DESCRIPTION OF THE TASK ▸ Each of the entries should be retyped precisely as it appears.

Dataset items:
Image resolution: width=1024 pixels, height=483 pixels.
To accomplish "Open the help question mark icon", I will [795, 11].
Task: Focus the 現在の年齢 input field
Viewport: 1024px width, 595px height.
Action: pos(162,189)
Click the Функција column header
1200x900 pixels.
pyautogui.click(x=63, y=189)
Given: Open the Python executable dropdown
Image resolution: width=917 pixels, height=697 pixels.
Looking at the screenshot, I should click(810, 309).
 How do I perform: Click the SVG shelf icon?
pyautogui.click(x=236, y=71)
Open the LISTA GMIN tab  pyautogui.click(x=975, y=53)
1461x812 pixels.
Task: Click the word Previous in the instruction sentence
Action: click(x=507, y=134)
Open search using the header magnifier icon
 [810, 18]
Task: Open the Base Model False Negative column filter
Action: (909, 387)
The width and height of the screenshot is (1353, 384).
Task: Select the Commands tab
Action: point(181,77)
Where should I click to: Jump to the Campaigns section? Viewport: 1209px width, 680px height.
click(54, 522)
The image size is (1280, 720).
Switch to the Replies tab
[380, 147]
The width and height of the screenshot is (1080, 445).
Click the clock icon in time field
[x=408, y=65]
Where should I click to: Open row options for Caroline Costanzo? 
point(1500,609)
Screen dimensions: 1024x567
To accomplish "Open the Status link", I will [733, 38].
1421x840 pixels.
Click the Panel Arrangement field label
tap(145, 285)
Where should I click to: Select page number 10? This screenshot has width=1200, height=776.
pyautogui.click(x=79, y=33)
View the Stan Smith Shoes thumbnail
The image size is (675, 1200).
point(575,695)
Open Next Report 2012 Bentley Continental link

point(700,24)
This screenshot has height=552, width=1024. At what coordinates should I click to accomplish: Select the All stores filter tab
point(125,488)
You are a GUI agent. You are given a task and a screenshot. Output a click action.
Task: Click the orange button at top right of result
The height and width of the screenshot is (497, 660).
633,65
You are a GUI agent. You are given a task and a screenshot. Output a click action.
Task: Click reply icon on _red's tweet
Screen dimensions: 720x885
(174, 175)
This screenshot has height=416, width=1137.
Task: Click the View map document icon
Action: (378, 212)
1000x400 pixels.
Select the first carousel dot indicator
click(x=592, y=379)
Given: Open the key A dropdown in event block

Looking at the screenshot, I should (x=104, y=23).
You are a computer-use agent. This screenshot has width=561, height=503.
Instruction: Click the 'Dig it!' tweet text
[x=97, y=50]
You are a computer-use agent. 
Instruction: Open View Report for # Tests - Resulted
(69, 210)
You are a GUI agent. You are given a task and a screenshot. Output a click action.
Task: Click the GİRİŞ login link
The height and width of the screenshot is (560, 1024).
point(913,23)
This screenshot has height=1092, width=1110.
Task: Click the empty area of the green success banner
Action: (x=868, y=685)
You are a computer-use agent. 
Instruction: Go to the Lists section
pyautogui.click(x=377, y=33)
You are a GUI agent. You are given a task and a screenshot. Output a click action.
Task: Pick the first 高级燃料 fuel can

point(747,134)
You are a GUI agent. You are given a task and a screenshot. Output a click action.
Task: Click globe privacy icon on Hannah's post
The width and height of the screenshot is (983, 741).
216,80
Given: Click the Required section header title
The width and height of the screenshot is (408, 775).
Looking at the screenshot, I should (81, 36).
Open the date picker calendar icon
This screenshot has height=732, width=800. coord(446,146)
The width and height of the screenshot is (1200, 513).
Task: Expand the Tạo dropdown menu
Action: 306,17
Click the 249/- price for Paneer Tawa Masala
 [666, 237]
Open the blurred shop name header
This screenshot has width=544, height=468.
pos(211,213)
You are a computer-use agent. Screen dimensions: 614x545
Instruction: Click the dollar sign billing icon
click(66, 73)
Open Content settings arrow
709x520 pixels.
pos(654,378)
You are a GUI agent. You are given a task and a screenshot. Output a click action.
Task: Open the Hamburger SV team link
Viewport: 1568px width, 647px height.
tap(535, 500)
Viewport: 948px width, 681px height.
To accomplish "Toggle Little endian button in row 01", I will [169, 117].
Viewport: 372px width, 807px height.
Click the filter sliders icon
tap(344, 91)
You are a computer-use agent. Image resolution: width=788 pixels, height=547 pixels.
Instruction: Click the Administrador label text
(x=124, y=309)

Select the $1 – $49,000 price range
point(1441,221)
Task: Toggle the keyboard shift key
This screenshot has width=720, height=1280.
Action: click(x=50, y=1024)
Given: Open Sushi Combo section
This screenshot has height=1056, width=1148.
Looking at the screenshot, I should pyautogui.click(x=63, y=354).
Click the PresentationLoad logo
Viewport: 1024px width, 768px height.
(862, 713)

RESULT FOR THIS EXERCISE ▸
Image resolution: width=1024 pixels, height=483 pixels.
To accomplish "Open the help question mark icon", I will [795, 11].
Task: Focus the 現在の年齢 input field
Viewport: 1024px width, 595px height.
Action: pos(162,189)
Click the Функција column header
1200x900 pixels.
pyautogui.click(x=63, y=189)
Given: Open the Python executable dropdown
Image resolution: width=917 pixels, height=697 pixels.
Looking at the screenshot, I should click(810, 309).
 How do I perform: Click the SVG shelf icon?
pyautogui.click(x=236, y=71)
Open the LISTA GMIN tab  pyautogui.click(x=975, y=53)
1461x812 pixels.
Task: Click the word Previous in the instruction sentence
Action: click(x=507, y=134)
Open search using the header magnifier icon
 [810, 18]
Task: Open the Base Model False Negative column filter
Action: (909, 387)
The width and height of the screenshot is (1353, 384).
Task: Select the Commands tab
Action: point(181,77)
Where should I click to: Jump to the Campaigns section? Viewport: 1209px width, 680px height.
click(54, 522)
The image size is (1280, 720).
Switch to the Replies tab
[380, 147]
The width and height of the screenshot is (1080, 445).
Click the clock icon in time field
[x=408, y=65]
Where should I click to: Open row options for Caroline Costanzo? 
point(1500,609)
Screen dimensions: 1024x567
To accomplish "Open the Status link", I will [733, 38].
1421x840 pixels.
Click the Panel Arrangement field label
tap(145, 285)
Where should I click to: Select page number 10? This screenshot has width=1200, height=776.
pyautogui.click(x=79, y=33)
View the Stan Smith Shoes thumbnail
The image size is (675, 1200).
point(575,695)
Open Next Report 2012 Bentley Continental link

point(700,24)
This screenshot has height=552, width=1024. At what coordinates should I click to accomplish: Select the All stores filter tab
point(125,488)
You are a GUI agent. You are given a task and a screenshot. Output a click action.
Task: Click the orange button at top right of result
The height and width of the screenshot is (497, 660).
633,65
You are a GUI agent. You are given a task and a screenshot. Output a click action.
Task: Click reply icon on _red's tweet
Screen dimensions: 720x885
(174, 175)
This screenshot has height=416, width=1137.
Task: Click the View map document icon
Action: (378, 212)
1000x400 pixels.
Select the first carousel dot indicator
click(x=592, y=379)
Given: Open the key A dropdown in event block

Looking at the screenshot, I should (x=104, y=23).
You are a computer-use agent. This screenshot has width=561, height=503.
Instruction: Click the 'Dig it!' tweet text
[x=97, y=50]
You are a computer-use agent. 
Instruction: Open View Report for # Tests - Resulted
(69, 210)
You are a GUI agent. You are given a task and a screenshot. Output a click action.
Task: Click the GİRİŞ login link
The height and width of the screenshot is (560, 1024).
point(913,23)
This screenshot has height=1092, width=1110.
Task: Click the empty area of the green success banner
Action: (x=868, y=685)
You are a computer-use agent. 
Instruction: Go to the Lists section
pyautogui.click(x=377, y=33)
You are a GUI agent. You are given a task and a screenshot. Output a click action.
Task: Pick the first 高级燃料 fuel can

point(747,134)
You are a GUI agent. You are given a task and a screenshot. Output a click action.
Task: Click globe privacy icon on Hannah's post
The width and height of the screenshot is (983, 741).
216,80
Given: Click the Required section header title
The width and height of the screenshot is (408, 775).
Looking at the screenshot, I should (81, 36).
Open the date picker calendar icon
This screenshot has height=732, width=800. coord(446,146)
The width and height of the screenshot is (1200, 513).
Task: Expand the Tạo dropdown menu
Action: 306,17
Click the 249/- price for Paneer Tawa Masala
 [666, 237]
Open the blurred shop name header
This screenshot has width=544, height=468.
pos(211,213)
You are a computer-use agent. Screen dimensions: 614x545
Instruction: Click the dollar sign billing icon
click(66, 73)
Open Content settings arrow
709x520 pixels.
pos(654,378)
You are a GUI agent. You are given a task and a screenshot. Output a click action.
Task: Open the Hamburger SV team link
Viewport: 1568px width, 647px height.
tap(535, 500)
Viewport: 948px width, 681px height.
To accomplish "Toggle Little endian button in row 01", I will [169, 117].
Viewport: 372px width, 807px height.
Click the filter sliders icon
tap(344, 91)
You are a computer-use agent. Image resolution: width=788 pixels, height=547 pixels.
Instruction: Click the Administrador label text
(x=124, y=309)

Select the $1 – $49,000 price range
point(1441,221)
Task: Toggle the keyboard shift key
This screenshot has width=720, height=1280.
Action: click(x=50, y=1024)
Given: Open Sushi Combo section
This screenshot has height=1056, width=1148.
Looking at the screenshot, I should pyautogui.click(x=63, y=354).
Click the PresentationLoad logo
Viewport: 1024px width, 768px height.
(862, 713)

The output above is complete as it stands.